L&Q: Not all staying on the same bus, I assume… (Fever Ray are living out of a bus on this tour, not liking the fuss and bother of hotels)
KDA: “Um… Yes! [laughs] The kids staying in the same bunk as their parents. It was really fun and it’s something I think they will remember forever.”
L&Q: This loneliness you mentioned before, it seems to be an integral part of Swedish culture, the sense of darkness and introspection, which is why Bergman is such an icon, and it’s certainly a big part of your music…
KDA: “Do you think it’s the climate?”
L&Q: Oh, yeah, the cold weather gives you lots of time to think, sometimes very existential thoughts. It’s where Swedes get that dark sense of humour.
KDA: “Yes, It’s very important to be able to laugh at misery, how could you live through it otherwise?”
L&Q: In a way, you’re doing that with these ghoulish parodies on stage, sending up miserable corporate suits.

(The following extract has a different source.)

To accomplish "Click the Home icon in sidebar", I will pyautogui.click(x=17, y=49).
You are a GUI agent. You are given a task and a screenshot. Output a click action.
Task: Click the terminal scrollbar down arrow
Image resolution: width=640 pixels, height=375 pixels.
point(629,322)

KDA: “For me they are really scary – so unpredictable, people in suits. And the female character, in the kilt… I have family who are more upper class, who wore kilts and white blouses at Christmas and things like that, and my mother wanted us to fit in when we met with these people, so she made us wear kilts [laughs] and white blouses, and black, shiny shoes. I hated it so much, we had these things on, but we didn’t know how to wear them, couldn’t move, me and my sister, we felt so miserable. I really felt how hard my mother tried to fit in with these people – it was on my father’s side – and she didn’t get there. For me to see her disappointment, it caused so much anxiety. My sister, she never combed her hair, and with this white blouse [laughs] and the kilt, it was so wrong! So these characters on stage, they capture that kind of anxiety, the terrible people. You don’t know anything about someone who’s wearing a suit. And a tie…
L&Q: A slipknot, putting a noose around your neck before going to work.
KDA: “Yes, why would you want to do that? We’ll have to deal with that on the next album.”